August 2008
Imagine you are at a formal dinner at your boss’s house. Seated at the table are other co-workers who are all gunning for a promotion, to be the next senior executive, a job that you have aspired to obtain for a long time. Do you either talk about work issues, showing respect and hard work through your conversation or do you ‘chat-up’ your boss and talk about life, love and personal issues? This question as popped up for me many times, in a sense, it’s actually becoming a major issue in my life.
Throughout my life I have witnessed people who have worked hard and other people who try get further in life and their career by ‘brownnosing’. By ‘brownnosing’ I mean, people who become ‘friendly’ with either their acquaintances or bosses or lecturers to try get further in their university marks, careers or life. In stead of putting their heads down, working hard and showing respect for their bosses, they would rather sit and make friendly conversation to become ‘closer’ with their bosses. The concern I have is - does a person get further in life by being overly friendly or by working hard? In my opinion, I have always believed that when approaching your superior you must show respect for that person and I feel that respect is lost when one tries to be overly friendly. There is a line that should not be crossed. By becoming friends with a superior it is almost like the employee places him or herself on the same level as the superior. In the career world I think there should be boundaries - boundaries that separate business-relationships and friend-relationships.

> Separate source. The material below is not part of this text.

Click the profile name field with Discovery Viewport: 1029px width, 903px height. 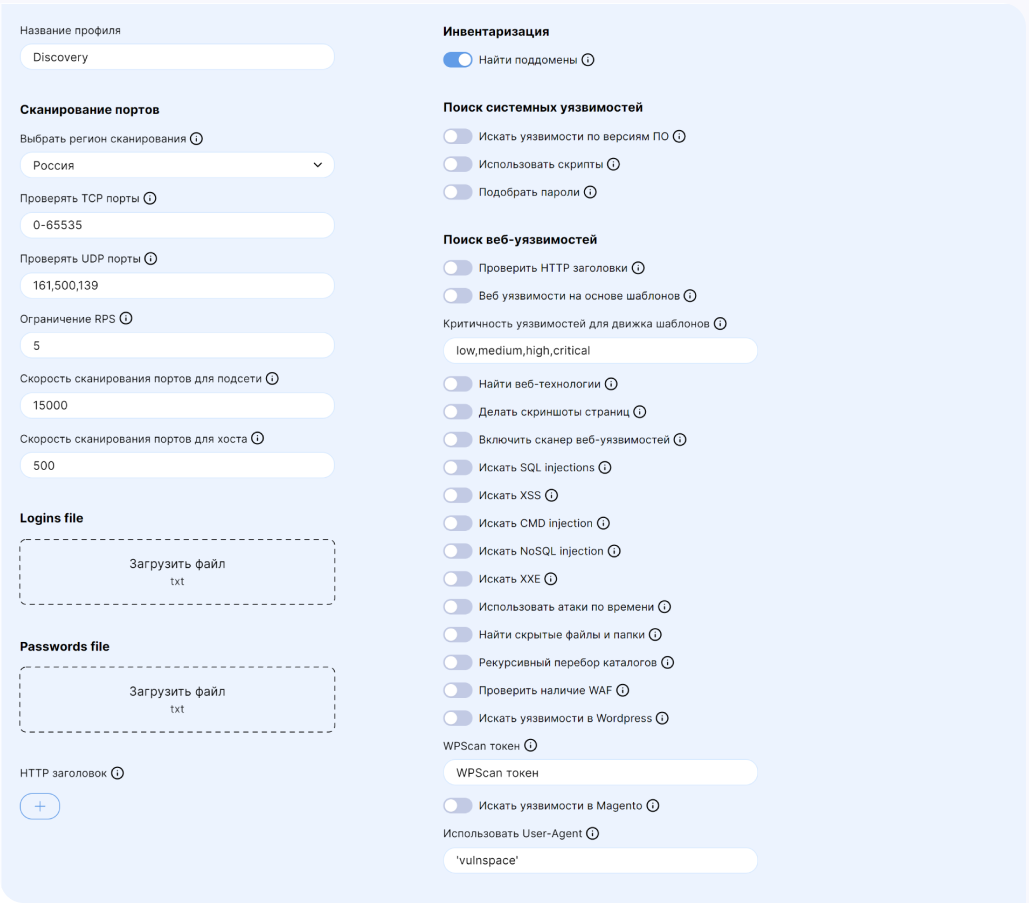coord(177,57)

I am a hard worker, not a brownnoser. I show respect where it needs to be shown and always have a polite hello and goodbye. I feel that getting to close to my superior is inappropriate. But with the experiences I have had recently, I found myself thinking about whether or not I should be a brownnoser rather than a hard worker. Upon speaking to people about this issue, I would ask them whether or not it is actually a good thing to be a brownnoser. Do you get further in life by working hard? Do bosses notice brownnosers more than hard workers or vice versa? Let me explain my experiences more clearly…

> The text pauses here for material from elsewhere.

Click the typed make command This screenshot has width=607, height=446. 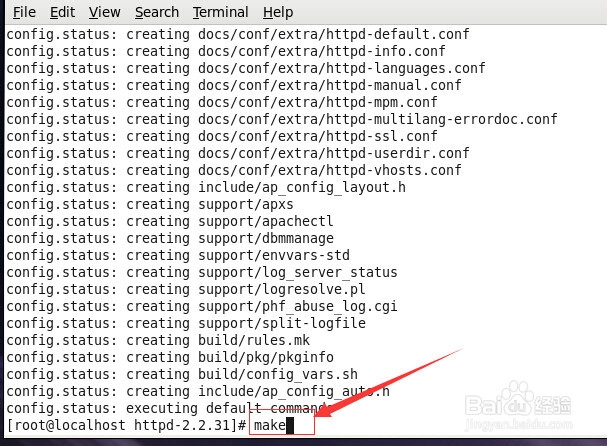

I started work as a journalist at a professional company in the beginning of 2008. I would work exceptionally hard, help co-workers out when needed, I would hand in articles before deadlines and always work longer than asked. Yes, I would definitely call myself a hard worker. With my editor, I would not talk about personal matters and always gave the polite hello and goodbye. There were other youngsters working at the company, around the same age as me and I would watch them day after day performing their ‘brownnosing routines’. They would go up to the editor, talk about life, love, personal matters whilst laughing and chatting away. The editor would respond well to this and chat along with them, but I secretly think that she would find it a bit too much sometimes and get annoyed. My young co-workers would spend hours talking to the editor, not even glimpsing at their work. So, there I was, sitting alone at my desk drilling at my work. I began feeling left out as I certainly wasn’t in the ‘click’. Months into my job, I became aware that the editor called my co-workers by their nicknames and gave them more benefits then me. With this awareness I tried to become friendlier with my editor, but couldn’t bring myself to be a brownnoser as I thought it was disrespectful and inappropriate. It irritated me that my co-workers were getting further in their career than I was, hence why I wanted to change from a hard worker to a brownnoser.
In another instance this year, in my journalism lecture at university, I became aware of a few ‘brownnosers’ or ‘suck-ups’, as I would call them. They would continuously talk to the lecturer, laugh, answer all the questions in class and not before long, the lecturer would call them by name. The lecturer would continuously name these ‘suck-ups’ in class and give them awards for their (apparently) good work. Then I started to think… If the lecturer knew them by name, then surely she would now their assignments and tests as their name would be written in the name line. Because she liked these students, then she obviously would give them extra marks. She only focused on these few students and totally disregarded the rest.
I’m sure you have experienced some type of favouritism in school, university or your work place, hey? So, it is better to be a brown noser than a hard worker? I still have no answer to this question… Maybe its about balance?